Soll man, Ihrer Meinung nach, also mit Rechten reden?

„Ich kann das nicht allgemein beantworten. Das kommt auf die Situation an und ob die Person prinzipiell bereitwillig ist zu reden. Ich würde kein generelles Plädoyer dafür oder dagegen halten. Ich würde auch nicht sagen, dass jede Person, die eine fremdenfeindliche Aussage trifft per se rechts ist. Das thematisiere ich auch in meinem Buch. Diese vorschnelle Labelzuschreibung finde ich problematisch, weil sie alle Aussagen unter dem Label subsumiert und damit einen konstruktiven Dialog verhindert. In jedem Fall gibt es aber auch Fälle, in denen ein Gespräch keinen Sinn macht.

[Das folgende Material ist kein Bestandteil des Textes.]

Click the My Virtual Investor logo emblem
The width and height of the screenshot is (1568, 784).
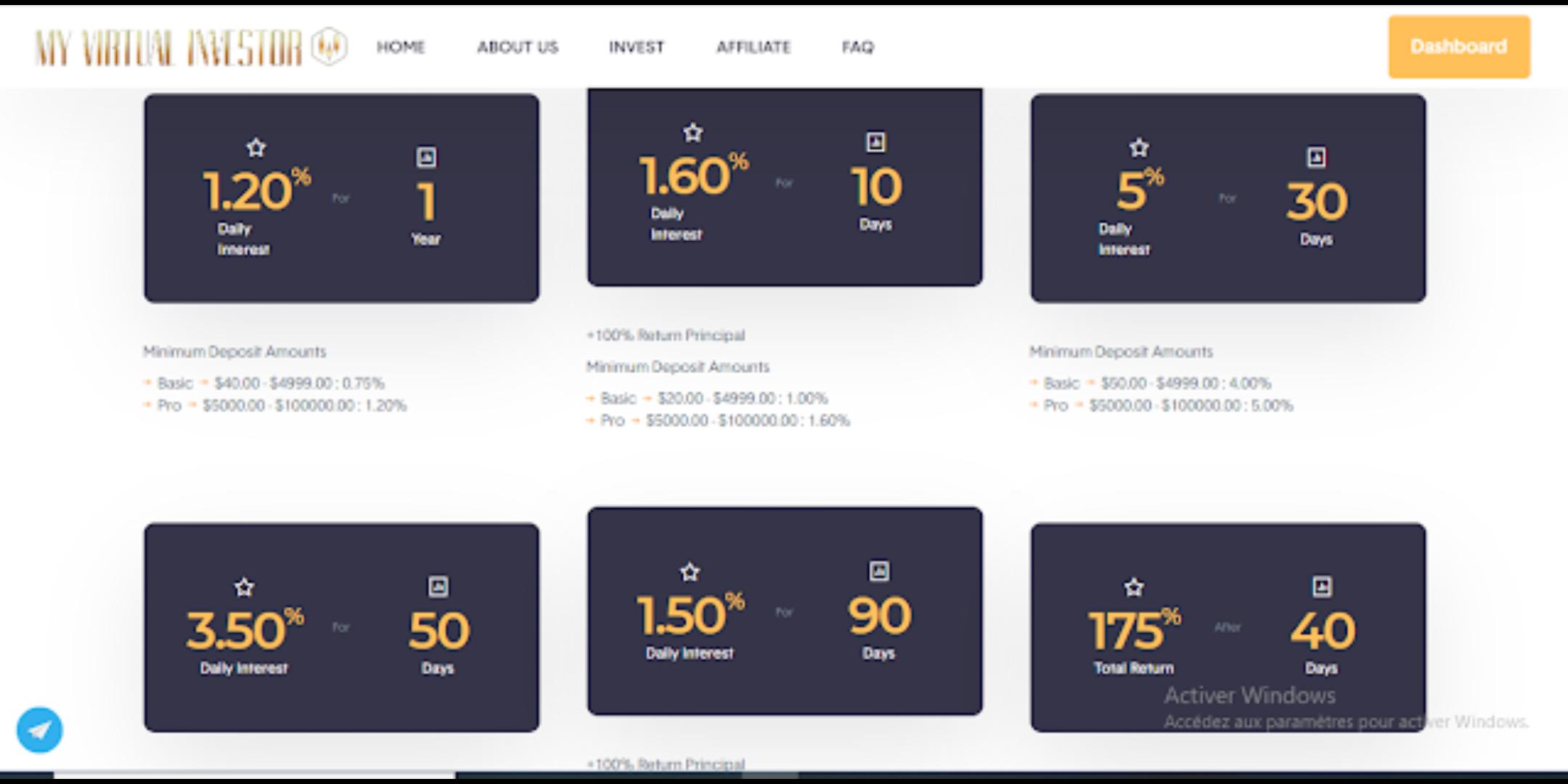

Und an wen richtet sich ihr Buch?

„Es ist ein Sachbuch, das an eine breite Leser*innenschaft gerichtet ist. Ich sehe es als wichtige Aufgabe der Wissenschaft, insbesondere der Sozialwissenschaft,  die Forschung an die Öffentlichkeit zu kommunizieren. Im deutschsprachigen Raum wird man leicht in die ,Populärwissenschaftliche Ecke’ gestellt, wenn man zugängliche Bücher schreibt. Ich bin da aber der englischsprachigen Tradition verbunden, wo das Gegenteil verpönt ist. Wenn man sich als Wissenschafter*in in den USA zu kompliziert ausdrückt, wird man nicht ernstgenommen, weil es bedeutet, dass man nicht verstanden hat, worum es geht. Das Prinzip, an das ich mich deshalb halte: Erst wenn man der Oma oder einem*einer Achtjährigen erklären kann, worum es geht, hat man eine Sachlage wirklich verstanden. Mir war es wichtig, mich an eine Öffentlichkeit ohne Vorwissen richten zu können. Was nicht heißt, dass das Buch nicht auch für Wissenschaftler*innen interessant sein kann.”

Laura Wiesböck: „In besserer Gesellschaft: Der selbstgerechte Blick auf die Anderen”, Kremayr & Scheriau, 192 Seiten, September 2018, 22 Euro.